Reproduce exactly the lines below from the one containing "Internacional (206, 1870)" through the one containing "Programas (255, 1635)", including both, and nothing else.
[TASK MATERIAL]
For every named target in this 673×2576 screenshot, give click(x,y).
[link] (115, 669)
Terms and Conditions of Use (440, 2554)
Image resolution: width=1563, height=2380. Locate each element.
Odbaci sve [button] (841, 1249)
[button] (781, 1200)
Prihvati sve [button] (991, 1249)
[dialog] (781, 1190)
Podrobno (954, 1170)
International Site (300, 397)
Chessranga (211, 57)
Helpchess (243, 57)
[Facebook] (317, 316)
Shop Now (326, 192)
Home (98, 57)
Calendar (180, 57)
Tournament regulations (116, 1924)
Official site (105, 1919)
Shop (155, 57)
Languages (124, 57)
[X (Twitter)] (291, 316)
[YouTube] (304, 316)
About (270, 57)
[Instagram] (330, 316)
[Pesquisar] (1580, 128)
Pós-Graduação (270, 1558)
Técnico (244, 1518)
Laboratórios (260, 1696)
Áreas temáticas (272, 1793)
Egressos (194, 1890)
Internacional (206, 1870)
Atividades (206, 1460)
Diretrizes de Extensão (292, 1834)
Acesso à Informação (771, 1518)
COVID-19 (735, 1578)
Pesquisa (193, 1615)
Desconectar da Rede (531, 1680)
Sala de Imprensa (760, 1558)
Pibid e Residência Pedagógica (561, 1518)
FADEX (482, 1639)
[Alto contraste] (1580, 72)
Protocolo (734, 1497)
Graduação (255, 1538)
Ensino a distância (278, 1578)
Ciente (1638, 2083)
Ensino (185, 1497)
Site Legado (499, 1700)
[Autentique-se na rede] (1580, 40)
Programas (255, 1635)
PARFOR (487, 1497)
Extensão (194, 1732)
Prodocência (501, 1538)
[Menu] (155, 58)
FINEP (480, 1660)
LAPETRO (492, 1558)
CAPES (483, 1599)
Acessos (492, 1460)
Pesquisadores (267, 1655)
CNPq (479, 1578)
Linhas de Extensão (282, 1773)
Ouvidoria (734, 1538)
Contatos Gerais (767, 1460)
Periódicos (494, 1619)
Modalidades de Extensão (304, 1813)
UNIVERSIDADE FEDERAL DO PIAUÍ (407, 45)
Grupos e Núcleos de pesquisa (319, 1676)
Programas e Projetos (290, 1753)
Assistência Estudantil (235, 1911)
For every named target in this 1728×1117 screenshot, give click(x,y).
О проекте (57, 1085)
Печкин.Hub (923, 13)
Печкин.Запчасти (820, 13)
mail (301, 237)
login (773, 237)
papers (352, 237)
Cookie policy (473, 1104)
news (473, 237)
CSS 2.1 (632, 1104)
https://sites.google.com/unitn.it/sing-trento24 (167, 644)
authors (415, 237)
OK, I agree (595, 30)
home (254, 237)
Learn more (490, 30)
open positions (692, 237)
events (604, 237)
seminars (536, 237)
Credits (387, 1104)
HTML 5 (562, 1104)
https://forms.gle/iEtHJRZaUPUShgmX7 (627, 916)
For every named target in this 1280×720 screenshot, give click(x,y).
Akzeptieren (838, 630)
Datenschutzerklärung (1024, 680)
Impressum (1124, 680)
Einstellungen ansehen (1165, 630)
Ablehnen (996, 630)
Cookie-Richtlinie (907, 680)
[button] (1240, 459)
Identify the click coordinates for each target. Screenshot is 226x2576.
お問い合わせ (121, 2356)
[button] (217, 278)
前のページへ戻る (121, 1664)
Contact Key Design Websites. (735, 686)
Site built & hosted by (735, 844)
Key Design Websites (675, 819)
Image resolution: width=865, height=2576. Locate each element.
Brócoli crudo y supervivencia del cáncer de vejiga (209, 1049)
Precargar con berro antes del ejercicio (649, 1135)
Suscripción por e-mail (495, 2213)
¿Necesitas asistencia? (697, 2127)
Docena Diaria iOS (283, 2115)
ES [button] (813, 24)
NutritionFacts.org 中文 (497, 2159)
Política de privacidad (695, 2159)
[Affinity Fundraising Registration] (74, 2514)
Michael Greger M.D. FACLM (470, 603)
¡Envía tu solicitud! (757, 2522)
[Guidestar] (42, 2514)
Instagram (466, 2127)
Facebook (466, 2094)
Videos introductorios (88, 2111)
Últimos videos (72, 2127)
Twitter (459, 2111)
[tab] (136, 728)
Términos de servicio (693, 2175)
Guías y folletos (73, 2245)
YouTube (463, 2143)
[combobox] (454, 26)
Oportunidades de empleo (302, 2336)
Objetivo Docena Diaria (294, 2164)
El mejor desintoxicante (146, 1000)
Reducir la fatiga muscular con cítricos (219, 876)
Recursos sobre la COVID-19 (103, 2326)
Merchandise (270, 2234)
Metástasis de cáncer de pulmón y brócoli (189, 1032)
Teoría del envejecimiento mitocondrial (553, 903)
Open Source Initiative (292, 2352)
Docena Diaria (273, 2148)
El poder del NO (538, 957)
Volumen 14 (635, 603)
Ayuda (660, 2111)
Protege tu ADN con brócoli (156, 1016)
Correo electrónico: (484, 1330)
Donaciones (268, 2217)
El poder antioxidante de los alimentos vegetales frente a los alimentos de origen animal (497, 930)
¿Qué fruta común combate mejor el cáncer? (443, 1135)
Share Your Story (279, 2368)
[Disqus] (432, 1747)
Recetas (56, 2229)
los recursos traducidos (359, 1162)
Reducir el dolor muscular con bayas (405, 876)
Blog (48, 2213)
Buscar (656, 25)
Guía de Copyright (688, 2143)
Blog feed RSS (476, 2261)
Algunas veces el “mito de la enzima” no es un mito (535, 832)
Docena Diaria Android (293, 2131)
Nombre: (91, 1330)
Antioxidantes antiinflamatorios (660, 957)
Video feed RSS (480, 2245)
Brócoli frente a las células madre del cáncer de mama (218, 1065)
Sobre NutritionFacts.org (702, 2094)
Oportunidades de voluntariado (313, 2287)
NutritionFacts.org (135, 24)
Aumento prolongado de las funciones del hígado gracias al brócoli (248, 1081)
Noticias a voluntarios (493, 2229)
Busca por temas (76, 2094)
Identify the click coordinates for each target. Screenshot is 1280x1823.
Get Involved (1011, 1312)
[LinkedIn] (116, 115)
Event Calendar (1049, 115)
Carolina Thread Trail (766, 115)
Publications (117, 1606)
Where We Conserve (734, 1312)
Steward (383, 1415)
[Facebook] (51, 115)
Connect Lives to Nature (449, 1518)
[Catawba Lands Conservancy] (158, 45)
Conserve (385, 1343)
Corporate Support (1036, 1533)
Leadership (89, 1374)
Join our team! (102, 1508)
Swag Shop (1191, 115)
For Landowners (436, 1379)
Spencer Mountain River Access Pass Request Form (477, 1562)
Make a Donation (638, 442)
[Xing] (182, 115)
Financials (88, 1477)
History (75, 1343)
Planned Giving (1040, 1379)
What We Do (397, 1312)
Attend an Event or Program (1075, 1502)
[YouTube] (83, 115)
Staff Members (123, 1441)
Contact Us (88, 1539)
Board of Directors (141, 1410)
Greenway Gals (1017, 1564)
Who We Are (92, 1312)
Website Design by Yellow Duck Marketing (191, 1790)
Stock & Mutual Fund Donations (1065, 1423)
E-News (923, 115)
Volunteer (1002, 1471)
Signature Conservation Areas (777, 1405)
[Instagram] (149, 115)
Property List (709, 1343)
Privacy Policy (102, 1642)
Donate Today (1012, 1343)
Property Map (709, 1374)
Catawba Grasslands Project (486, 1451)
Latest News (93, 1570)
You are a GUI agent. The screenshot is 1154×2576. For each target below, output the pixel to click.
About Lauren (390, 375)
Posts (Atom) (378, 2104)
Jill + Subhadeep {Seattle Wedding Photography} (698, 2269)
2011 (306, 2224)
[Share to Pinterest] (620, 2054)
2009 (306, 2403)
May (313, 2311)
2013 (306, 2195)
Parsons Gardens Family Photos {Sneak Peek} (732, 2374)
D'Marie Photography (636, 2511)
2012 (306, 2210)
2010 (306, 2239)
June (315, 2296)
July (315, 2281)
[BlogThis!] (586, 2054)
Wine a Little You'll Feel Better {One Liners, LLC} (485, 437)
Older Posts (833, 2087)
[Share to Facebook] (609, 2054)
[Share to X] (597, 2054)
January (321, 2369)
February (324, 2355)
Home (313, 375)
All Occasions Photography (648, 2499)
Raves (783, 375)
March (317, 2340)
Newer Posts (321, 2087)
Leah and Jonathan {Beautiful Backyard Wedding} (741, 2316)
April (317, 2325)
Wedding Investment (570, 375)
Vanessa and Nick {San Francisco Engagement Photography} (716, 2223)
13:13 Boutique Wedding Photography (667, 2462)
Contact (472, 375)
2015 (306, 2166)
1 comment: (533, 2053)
[/TASK MATERIAL]
**SOLUTION FOR THIS TASK**
Internacional (206, 1870)
Atividades (206, 1460)
Diretrizes de Extensão (292, 1834)
Acesso à Informação (771, 1518)
COVID-19 (735, 1578)
Pesquisa (193, 1615)
Desconectar da Rede (531, 1680)
Sala de Imprensa (760, 1558)
Pibid e Residência Pedagógica (561, 1518)
FADEX (482, 1639)
[Alto contraste] (1580, 72)
Protocolo (734, 1497)
Graduação (255, 1538)
Ensino a distância (278, 1578)
Ciente (1638, 2083)
Ensino (185, 1497)
Site Legado (499, 1700)
[Autentique-se na rede] (1580, 40)
Programas (255, 1635)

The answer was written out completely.